İslam'dan Hak ve Adalet Ekseninde Türkiye konferansı

Saadet Partisi İstanbul Milletvekili Prof. Dr. Cihangir İslam, “Hak ve Adalet Ekseninde Türkiye” konulu konferans için Bartın’a geldi. Halk Eğitim Merkezinde gerçekleştirilen konferansa Saadet Partisi Bartın il, ilçe ve belde teşkilatları tam kadro katıldı. Konferansta ayrıca Saadet Partisi Zonguldak İl Başkan Yardımcısı İbrahim Işık beraberinde Devrek ve Çaycuma teşkilatı ile birlikte katıldı. CHP Bartın İl Başkanı Selim Karakaş, CHP Eski Merkez İlçe Başkanı Hacı Gölbucaklı, Türk Diyanet Vakıf Sen Bartın Temsilcisi İsmail Ünsal ve Anadolu Gençlik Derneği Bartın Şube Başkanı Burhanettin Akyol da yer aldı. Kısa süre önce vefat eden Saadet Partisi İl Başkan Yardımcısı Fikret Ercan anısına slayt gösterisinin yapıldığı konferansta Cihangir İslam, “Bu nazik davetiniz ve beni mahcup eden bir kalabalık için hepinize şükranlarımı soruyorum.” dedi.

İslam: “Verdiğiniz vekâletten memnun musunuz?

Cihangir İslam, konferansta şu konulardan bahsetti:

“Her yere gittiğimde konuşmaya başlamadan önce adeta bir güven oylaması yapıyorum. Şimdi kişisel olarak ben en azından şunu merak ediyorum.

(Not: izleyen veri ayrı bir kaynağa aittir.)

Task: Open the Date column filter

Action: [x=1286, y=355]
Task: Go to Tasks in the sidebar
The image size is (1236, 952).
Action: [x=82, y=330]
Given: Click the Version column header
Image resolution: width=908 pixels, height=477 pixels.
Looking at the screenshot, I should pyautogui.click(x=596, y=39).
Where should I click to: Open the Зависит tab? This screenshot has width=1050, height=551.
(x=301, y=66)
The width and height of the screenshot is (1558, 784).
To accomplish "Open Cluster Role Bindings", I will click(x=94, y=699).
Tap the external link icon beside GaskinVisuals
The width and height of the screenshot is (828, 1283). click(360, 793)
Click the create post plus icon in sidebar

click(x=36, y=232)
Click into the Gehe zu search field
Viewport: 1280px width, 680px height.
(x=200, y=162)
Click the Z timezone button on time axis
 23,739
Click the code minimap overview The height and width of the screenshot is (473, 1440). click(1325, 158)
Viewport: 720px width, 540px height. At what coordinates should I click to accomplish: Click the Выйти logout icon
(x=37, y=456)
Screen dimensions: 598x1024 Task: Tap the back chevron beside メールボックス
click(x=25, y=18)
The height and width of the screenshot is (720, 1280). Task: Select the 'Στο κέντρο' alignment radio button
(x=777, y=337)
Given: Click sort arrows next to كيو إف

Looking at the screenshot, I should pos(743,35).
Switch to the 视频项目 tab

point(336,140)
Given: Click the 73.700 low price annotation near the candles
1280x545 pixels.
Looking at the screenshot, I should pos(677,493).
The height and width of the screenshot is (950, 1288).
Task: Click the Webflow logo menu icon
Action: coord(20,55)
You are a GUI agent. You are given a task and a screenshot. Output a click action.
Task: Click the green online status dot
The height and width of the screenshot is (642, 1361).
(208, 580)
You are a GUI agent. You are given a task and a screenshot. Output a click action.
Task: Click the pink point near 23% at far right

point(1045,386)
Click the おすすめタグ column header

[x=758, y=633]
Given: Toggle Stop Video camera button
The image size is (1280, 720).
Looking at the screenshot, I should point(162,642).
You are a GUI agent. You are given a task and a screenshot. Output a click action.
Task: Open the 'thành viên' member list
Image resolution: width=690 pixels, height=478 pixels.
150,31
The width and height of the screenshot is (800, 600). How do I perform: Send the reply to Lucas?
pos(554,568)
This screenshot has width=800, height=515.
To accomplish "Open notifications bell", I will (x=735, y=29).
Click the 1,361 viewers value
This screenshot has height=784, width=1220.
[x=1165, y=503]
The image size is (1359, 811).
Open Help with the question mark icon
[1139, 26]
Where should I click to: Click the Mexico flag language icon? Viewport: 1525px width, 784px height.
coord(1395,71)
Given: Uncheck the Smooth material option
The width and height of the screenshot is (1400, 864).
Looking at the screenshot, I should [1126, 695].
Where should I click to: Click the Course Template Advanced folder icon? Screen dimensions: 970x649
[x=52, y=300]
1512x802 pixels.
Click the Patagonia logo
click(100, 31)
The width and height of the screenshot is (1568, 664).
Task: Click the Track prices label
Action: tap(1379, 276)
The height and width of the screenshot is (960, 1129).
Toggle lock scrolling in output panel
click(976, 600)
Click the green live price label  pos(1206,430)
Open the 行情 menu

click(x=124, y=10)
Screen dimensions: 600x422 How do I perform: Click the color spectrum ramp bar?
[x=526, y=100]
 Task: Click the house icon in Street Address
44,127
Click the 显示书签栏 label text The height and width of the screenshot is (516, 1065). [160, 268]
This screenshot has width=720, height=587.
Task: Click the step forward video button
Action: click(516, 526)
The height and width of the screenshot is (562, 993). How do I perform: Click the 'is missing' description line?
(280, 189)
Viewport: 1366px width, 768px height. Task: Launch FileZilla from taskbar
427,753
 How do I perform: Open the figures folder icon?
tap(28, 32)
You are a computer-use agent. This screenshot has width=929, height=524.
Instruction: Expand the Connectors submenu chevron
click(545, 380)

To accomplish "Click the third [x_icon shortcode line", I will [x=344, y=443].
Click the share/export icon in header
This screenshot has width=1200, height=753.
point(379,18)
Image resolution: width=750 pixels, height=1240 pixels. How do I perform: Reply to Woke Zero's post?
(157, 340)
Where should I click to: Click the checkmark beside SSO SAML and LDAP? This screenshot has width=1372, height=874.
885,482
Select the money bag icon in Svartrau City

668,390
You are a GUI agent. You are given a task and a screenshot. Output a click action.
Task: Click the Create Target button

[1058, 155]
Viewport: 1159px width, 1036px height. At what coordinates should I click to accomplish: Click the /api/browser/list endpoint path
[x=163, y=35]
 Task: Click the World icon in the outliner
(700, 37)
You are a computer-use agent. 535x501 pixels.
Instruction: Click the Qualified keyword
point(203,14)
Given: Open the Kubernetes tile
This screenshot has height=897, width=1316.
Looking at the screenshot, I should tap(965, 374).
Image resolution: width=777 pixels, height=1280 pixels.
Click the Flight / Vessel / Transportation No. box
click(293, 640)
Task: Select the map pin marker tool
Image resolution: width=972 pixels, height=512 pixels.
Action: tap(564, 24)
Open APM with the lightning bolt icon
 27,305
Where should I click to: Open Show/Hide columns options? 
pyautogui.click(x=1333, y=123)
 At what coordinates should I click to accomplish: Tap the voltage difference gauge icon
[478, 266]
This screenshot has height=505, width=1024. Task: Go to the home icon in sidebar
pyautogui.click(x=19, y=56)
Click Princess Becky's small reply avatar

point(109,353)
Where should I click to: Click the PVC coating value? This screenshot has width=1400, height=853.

Bugüne kadar en azından 1-2 ay bizi gördünüz. Tabii ki eksikliklerim var. Şu ana kadar yaptığım vekâletten memnun musunuz? Az çok söylediklerimiz de kulağınıza geliyor, haberdar oluyorsunuz. Söylediklerimden razı mısınız? Bu şekilde devam edeyim mi arkadaşlar? Güven oylaması önemli. Söylemlerimizde dilimizde bir eksiklik ya da fazlalık varsa bunların sizler tarafından düzeltilmesini istiyorum. Bartın bize onay veriyorsa o zaman mesele yok.

Muhatabımız iktidar partisi”     

Muhatabımız iktidar partisi. Bana diyorlar bazen neden bize bakıp konuşuyorsun? Size bakıp konuşuyorum, çünkü bütün olup biteni siz icra ediyorsunuz. Yapan sizsiniz. Konuşan sizsiniz. İnsanları susturan sizsiniz. Her şey sizin sorumluluğunuz altında o yüzden. Şimdi ben CHP grubunu mu eleştireyim? Evet, onları da yanlışlarında eleştireceğiz. Onlarda oturuyor ve iktidarın yanlışlarını eleştirmeye çalışıyorlar.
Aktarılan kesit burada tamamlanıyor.